Here's a tip: If you're in a jam, find the nearest Heath Ledger fan. They are among the most charitable people in the world--forgiving, long suffering and loyal. How can you tell? Because they have put themselves through some spectacular duds on his behalf. (The Order, anyone? The Four Feathers?) Having captivated them as a rascally but tender heartthrob six years ago with teen catnip like 10 Things I Hate About You and A Knight's Tale, Ledger, 26, then virtually disappeared from the kind of movies they--and almost everyone else--enjoy. The chisel-jawed Australian is decent enough to acknowledge this. "I feel like I've never been in a film that people have liked before."
Those who have missed Ledger's work to date are in luck because they can start with his latest, Brokeback Mountain, an elegiac western about two gorgeous, lonely young people who find in each other a passion and a long-sought sense of belonging but who cannot be together. Oh, and they're both guys.
Ledger plays a tightly wound sheepherder named Ennis Del Mar, who if this were a more traditional romance would be the female. He is the one who's pursued, who withdraws, who has to be won over. But there's nothing girly about Ledger's Del Mar.
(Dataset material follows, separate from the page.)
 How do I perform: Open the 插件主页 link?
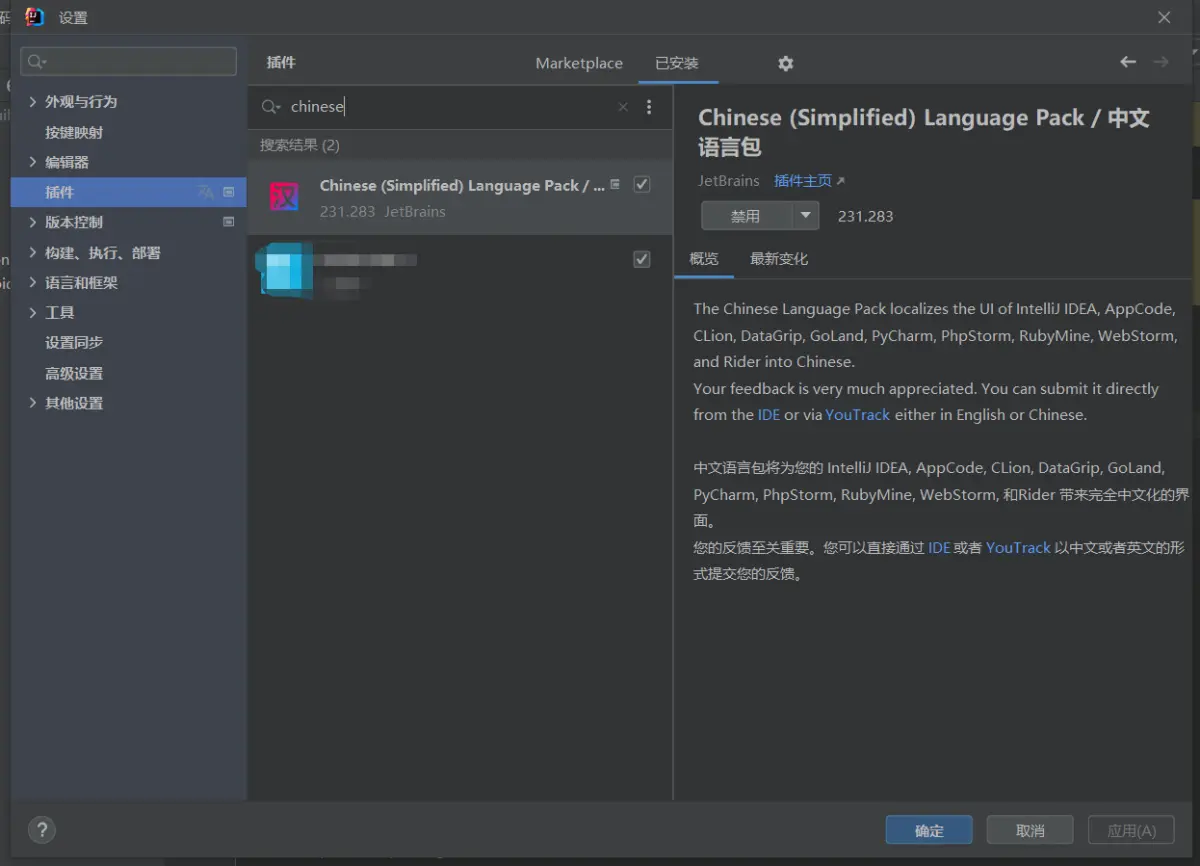tap(803, 181)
He's classic cowboy, from the way he wrangles his words out through lips opened barely half an inch to his habit of donning his hat to ward off anyone coming too close. Del Mar doesn't have too much to say, but he's got a Russian novel's worth of body language, most of it about loss. "If you can't fix it," he tells Jack Twist (Jake Gyllenhaal), his lover, in a rare moment of reflection about his life, "you've got to stand it."
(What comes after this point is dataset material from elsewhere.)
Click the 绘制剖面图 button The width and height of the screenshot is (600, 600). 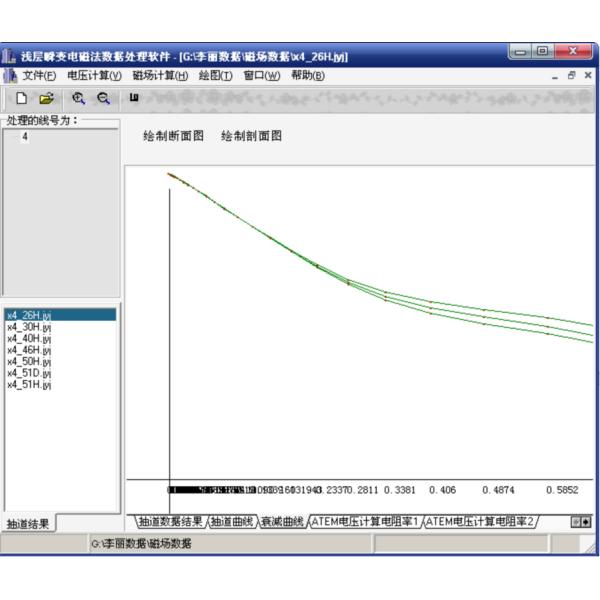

That is not a philosophy Ledger subscribes to. Shy in demeanor but headstrong as a buffalo, he's not much for talking; he just up and does what he wants to. When he arrived in Los Angeles seven years ago, pursuing a woman, he had done some Australian TV and a few small movies and was completely broke. "We were going to dinner one night," says Gregor Jordan, a friend and the director of two of his films (Two Hands and Ned Kelly). "He put his credit card in the ATM, and it swallowed it because he was so overdrawn. But then later at the bar, I found a margarita in my hand, and someone said Heath had bought everyone a round of drinks."
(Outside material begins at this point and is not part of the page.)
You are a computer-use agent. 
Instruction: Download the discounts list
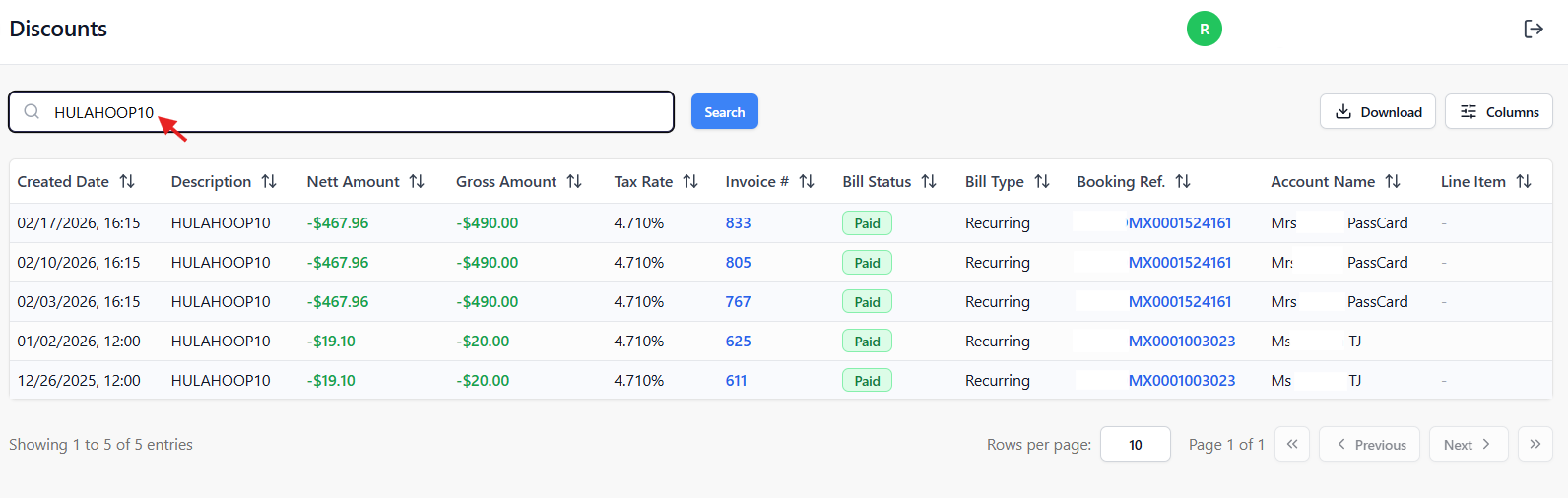(1378, 111)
That devil-may-care charm, plus what director Lasse Hallstrom calls "those eyes and that physicality," twigged the antennae of Amy Pascal, head of Columbia Pictures, who took him under her wing and laid out a buffet of starmaking career moves. In short order, he was Mel Gibson's son in The Patriot, and then--without so much as an audition--he was given the lead in A Knight's Tale. The posters proclaimed, HE WILL ROCK YOU.